EXERCISE DETAILS
Determine how many lines of the entries include the word "will", and report that number with no further text.

Items from a dataset
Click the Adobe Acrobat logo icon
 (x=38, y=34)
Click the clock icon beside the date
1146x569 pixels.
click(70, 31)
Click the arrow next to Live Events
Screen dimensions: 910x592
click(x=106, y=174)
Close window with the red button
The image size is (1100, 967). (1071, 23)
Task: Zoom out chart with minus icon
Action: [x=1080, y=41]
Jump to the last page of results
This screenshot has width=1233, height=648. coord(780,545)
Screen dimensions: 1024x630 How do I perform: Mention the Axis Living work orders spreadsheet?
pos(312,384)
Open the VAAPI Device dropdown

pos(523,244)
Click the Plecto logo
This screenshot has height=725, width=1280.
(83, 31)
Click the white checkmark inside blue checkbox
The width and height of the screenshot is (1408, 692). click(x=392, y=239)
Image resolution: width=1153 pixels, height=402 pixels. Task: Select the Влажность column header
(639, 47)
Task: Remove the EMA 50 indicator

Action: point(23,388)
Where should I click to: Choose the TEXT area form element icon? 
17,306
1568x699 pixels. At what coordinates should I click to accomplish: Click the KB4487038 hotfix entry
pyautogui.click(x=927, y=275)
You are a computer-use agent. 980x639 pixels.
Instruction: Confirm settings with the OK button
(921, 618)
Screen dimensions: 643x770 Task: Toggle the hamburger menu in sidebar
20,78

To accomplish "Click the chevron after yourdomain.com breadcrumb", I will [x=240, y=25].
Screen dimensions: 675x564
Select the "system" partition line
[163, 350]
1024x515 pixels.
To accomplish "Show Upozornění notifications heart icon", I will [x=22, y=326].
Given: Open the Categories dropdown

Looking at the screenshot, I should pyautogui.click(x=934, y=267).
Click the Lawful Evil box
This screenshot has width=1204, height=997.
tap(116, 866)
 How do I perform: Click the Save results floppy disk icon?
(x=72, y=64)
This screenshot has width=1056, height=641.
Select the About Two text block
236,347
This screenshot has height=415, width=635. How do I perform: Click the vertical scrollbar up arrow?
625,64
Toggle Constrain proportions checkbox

RESPONSE TO THIS EXERCISE
2